The scenery gets chewed, chomped and finally swallowed whole in The Fighter, David O. Russell's fact-based melodrama about Mickey Ward (Mark Wahlberg), an aging boxer with one last chance for a breakthrough, and his trainer/half brother Dicky Eklund (Christian Bale), a onetime opponent of Sugar Ray Leonard who fell off the boxing world radar and later became addicted to crack.
As the restless junkie Dicky, Bale sports a widow's peak and bald spot. He twitches his face and twists his body and all but begs someone to hand him an Oscar. Then again, Bale's got nothing on Melissa Leo, playing the controlling mother of the two men. With her frosted hair reaching to the heavens and a Boston accent as thick as wallpaper paste, she commands a brood of six daughters who constantly attempt to bully poor Mickey into submission.
How you react to The Fighter, in other words, depends entirely on your tolerance for watching well-paid Hollywood movie stars portray the dregs of the American underclass. My own tolerance for such things: not so high. As boxing melodramas go, this is an exceptionally well-made one; the fight scenes, with the camera pushed up close to the performers' bodies, are handled with particular urgency. But not much else about The Fighter rings true, starting with the fact that Wahlberg is nearly 10 years too old to be playing the scrappy Ward.
Set in the early 1990s, as HBO was filming a documentary on crack addiction and using Dicky as one of its featured subjects, the screenplay (credited to four writers) presents a familiar sports movie conundrum: Will Mickey stick by his half brother and mother, who for years have guided his career, or finally heed the advice of his father (Jack McGee) and new girlfriend (Amy Adams, in a push-up bra and her own long-voweled accent) and seize opportunity when it's placed before him?
One guess as to how this all turns out -- but along the way we're treated to a series of half-caricatured, half-amusing episodes featuring Mickey and Dicky's shrill family, including their six half sisters, played by a group of unknowns who all look like they've seen the wrong end of a bar stool in their day.
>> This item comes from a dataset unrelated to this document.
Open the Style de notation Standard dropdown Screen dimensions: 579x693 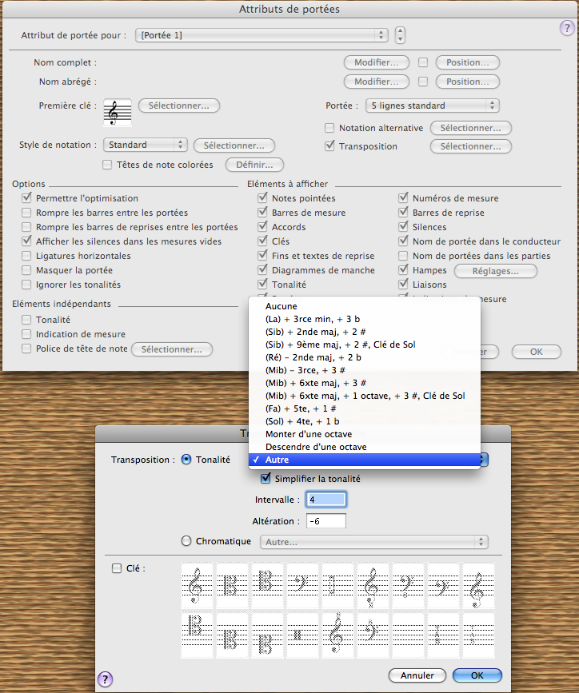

As the characters shout and overemote at each another, the movie comes to resemble one of Mike Leigh's more cartoonish studies of the British working class, like Life Is Sweet or All or Nothing, grafted onto a triumph-of-the-underdog tale like Rocky or Rudy. It's an awkward fit.
The best thing about The Fighter turns out to be Wahlberg, who, despite being three years older than Bale, whose Dicky is supposed to be seven years older than Mickey, maintains a core of low-key dignity in the face of so much soap opera. Mickey is repeatedly pitted against much larger and more skilled fighters, and each time he triumphs. No one seems more surprised than Mickey himself.
It's an affecting study of an athlete wracked with doubt but somehow capable of digging deeper.
The actor reminds us that, in a loudmouth spectacle like The Fighter, a little bit of subtlety goes a long way.